The British Army has recently launched a recruitment campaign aimed primarily at attracting new personnel into the Army Reserves. Designed to highlight the many roles that Reservists can play in uniform and opportunities for both professional and personal development, the 'Normal Days' campaign is the latest in a series of military recruitment drives. Over the last two years, the Army has launched several such high profile campaigns, writes Meghan Fitzpatrick. The current advertising blitz has cost roughly £7 million. The efforts have gone largely unrewarded. According to recruitment figures, 'last year the Army only managed to increase the total strength of the reserves by 20—it was also more than 3,000 soldiers short of its recruitment goal for full time soldiers.'

Commentators have argued that there are several reasons behind the Army's current recruiting woes. Some point to the end of the war in Afghanistan, while others underline the severe cuts that have been made to the defence budget and military capacity. There are also those that argue there is a growing civil-military gap. During the past several decades, they have hypothesized that British civil society has become increasingly invested in an ethos of individual rights and freedoms. This is in contrast to the collective culture of duty and sacrifice promoted in the military. Moreover, they argue that the public has become more risk averse. Informed by the twenty-four hour news cycle, we are alive to the possibility of injury or death that service personnel can face in the execution of their jobs.[1] During a recent speech, Chief of the Defence Staff General Sir Nicholas Houghton expressed deep concern that the country as a whole had lost some of its 'courageous instinct.'[2] It is clear that Army recruitment is currently in a poor state and this is undoubtedly alarming to those in positions such as Houghton. However, there has been something very important missing from the current dialogue surrounding recruitment and personnel. While commentators often treat present developments as if they were new, this is not in fact the case.

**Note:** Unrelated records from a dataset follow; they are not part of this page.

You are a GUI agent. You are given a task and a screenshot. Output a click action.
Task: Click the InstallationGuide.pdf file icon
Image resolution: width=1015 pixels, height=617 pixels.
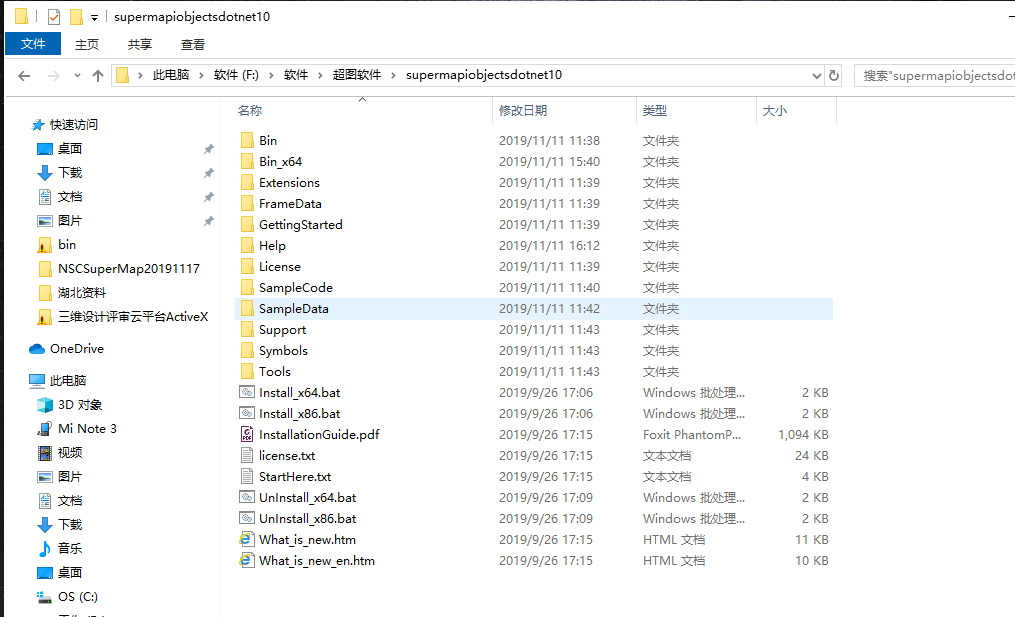tap(247, 435)
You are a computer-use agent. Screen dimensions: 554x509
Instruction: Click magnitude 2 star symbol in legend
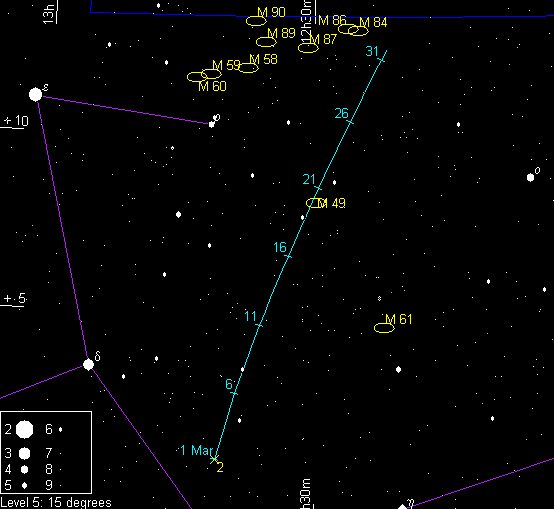tap(24, 429)

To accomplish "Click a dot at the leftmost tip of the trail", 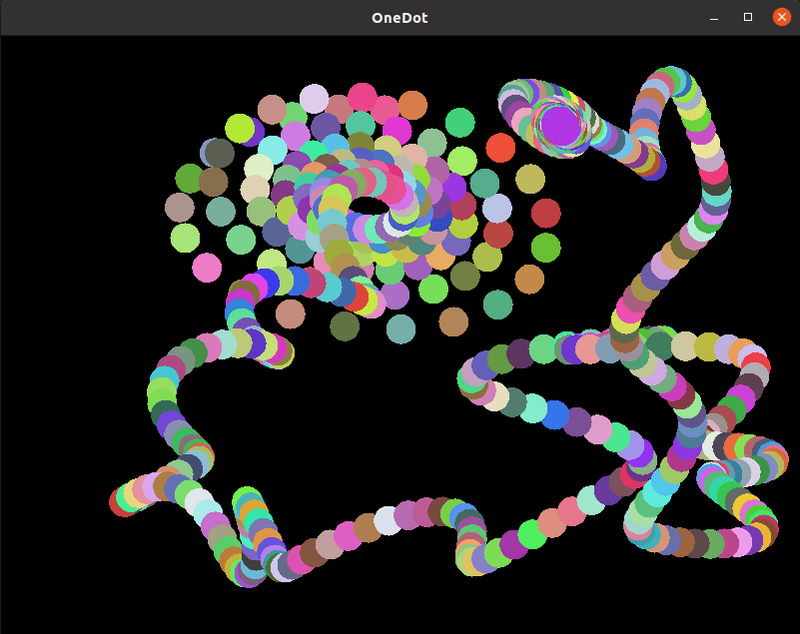I will pyautogui.click(x=118, y=501).
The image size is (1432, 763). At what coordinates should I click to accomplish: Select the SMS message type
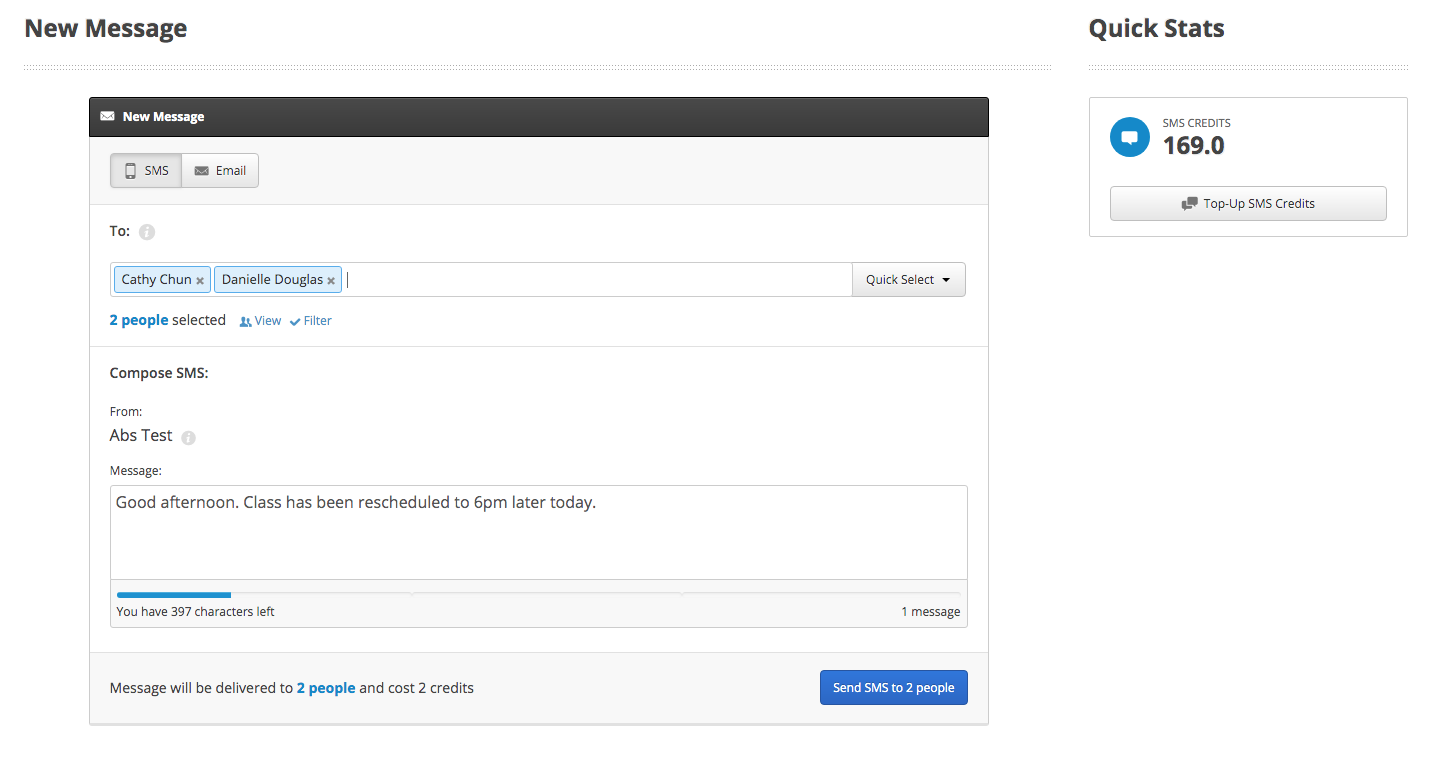(x=146, y=171)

Recruitment has been a perennial difficulty for the British Army over the past few centuries. Helen McCartney of the UK Defence Academy has pointed out that, 'the British public has traditionally maintained a distant relationship with its armed forces.'[3] Furthermore, 'in contrast to other militaries, the British armed forces have never had those deep ties with their society that derive from being used as a means to earn citizenship or as a tool to inculcate national values.'[4] Historian Brian Bond has also argued that as a country, Britain is 'profoundly anti-militarist.'[5] He has traced the origins of this sentiment to the rise of Oliver Cromwell and the use of armed force to threaten the state in the seventeenth century.[6]

With the rise of conscript armies in the nineteenth century, Britain never developed an equivalent to the French levée en masse or similar systems as employed in other regions of continental Europe. As an island nation, there was simply no need. British ambitions were projected abroad using a skillful combination of naval power and ground troops who were strategically deployed to police distant corners of the empire. Consequently, service life was not something with which many British civilians were familiar. Moreover, the Army had a reputation for recruiting criminals and the least wanted members of society throughout the eighteenth and nineteenth centuries. During the Victorian era, soldiers were very poorly remunerated and there was little effort to bring their, 'pay into line with civilian improvements.'[7] Discipline and punishment could also be severe.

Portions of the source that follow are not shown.